Next, find a nut which will fit the threaded rod and mount it to the frame, beneath the pipe. If you're working with a piano stool, tear off the legs and/or other parts of the stool's undercarriage until the threaded holder or nut has been exposed, then mount this piece on the underside of the 4 x 4. (If you're using something other than a piano stool screw, weld a nut onto a metal plate as shown in Fig. 3 (Image Gallery, Page 1) and bolt the plate to the frame.) When you've finished, thread the rod through the nut, free end up.
The handle is something you may want to design yourself (I've shown a couple of ways to attack this problem in Fig. 4). The important thing, of course, is to make the crank long enough—the longer, the better—to give you ample leverage when you begin to twist away at your first batch of squeezin's. No sense making your job any harder than it has to be!
How to Use a Cider Press
At this point, you're ready to start squeezin' cider. Which means it's time for you to round up a few bushels of crisp, juicy apples.

Given material.
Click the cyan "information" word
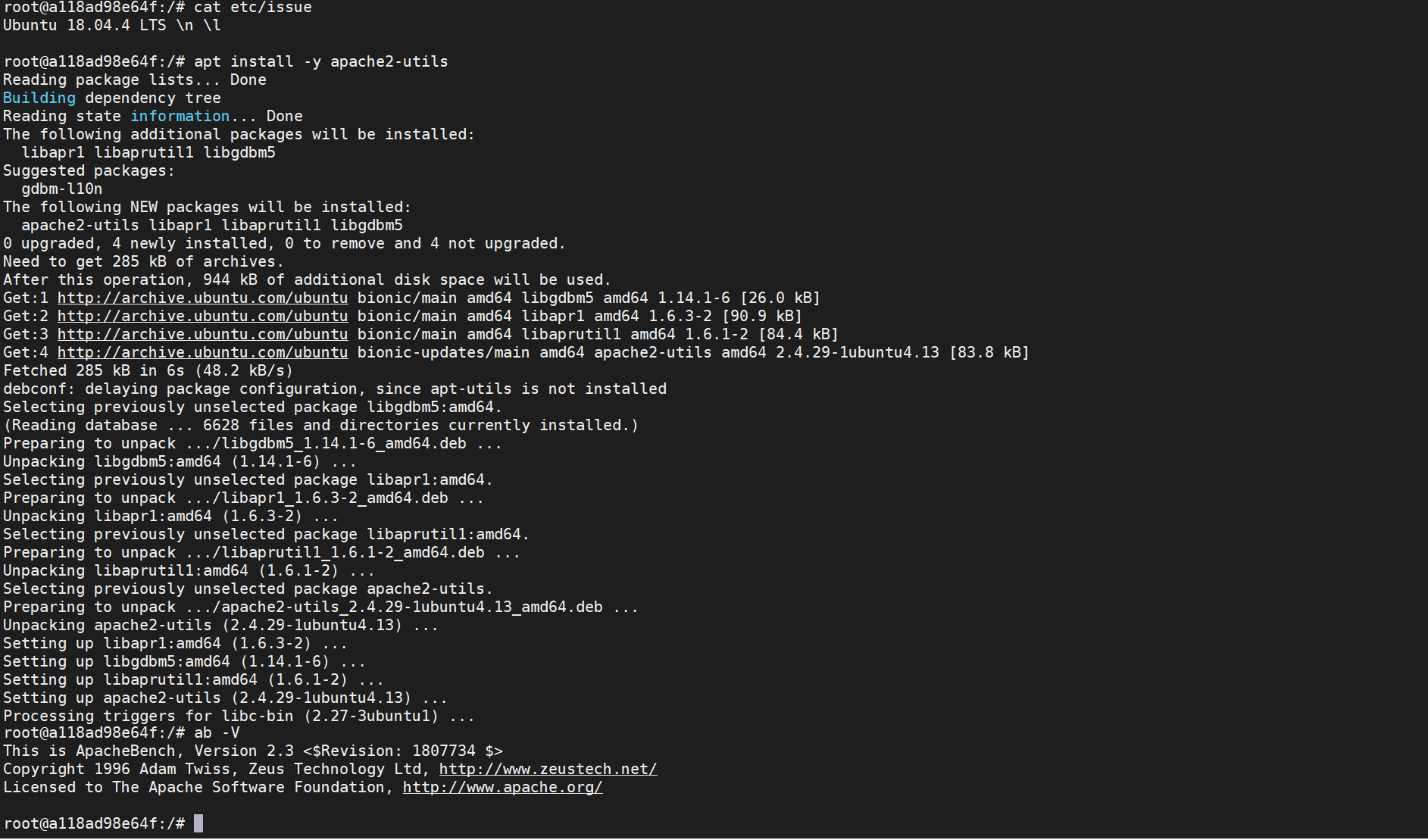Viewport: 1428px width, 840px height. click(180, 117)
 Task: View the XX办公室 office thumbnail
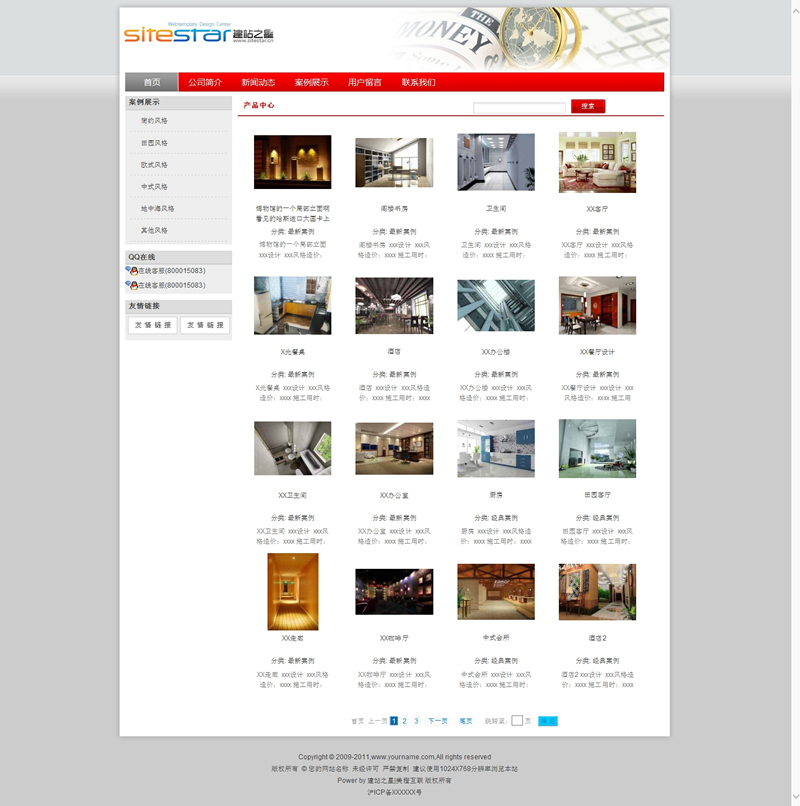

Goal.
Transcribe the part of the cider press text above between "Next, find a" and "it has to be!", inclusive.

Reply to the exercise.
Next, find a nut which will fit the threaded rod and mount it to the frame, beneath the pipe. If you're working with a piano stool, tear off the legs and/or other parts of the stool's undercarriage until the threaded holder or nut has been exposed, then mount this piece on the underside of the 4 x 4. (If you're using something other than a piano stool screw, weld a nut onto a metal plate as shown in Fig. 3 (Image Gallery, Page 1) and bolt the plate to the frame.) When you've finished, thread the rod through the nut, free end up.
The handle is something you may want to design yourself (I've shown a couple of ways to attack this problem in Fig. 4). The important thing, of course, is to make the crank long enough—the longer, the better—to give you ample leverage when you begin to twist away at your first batch of squeezin's. No sense making your job any harder than it has to be!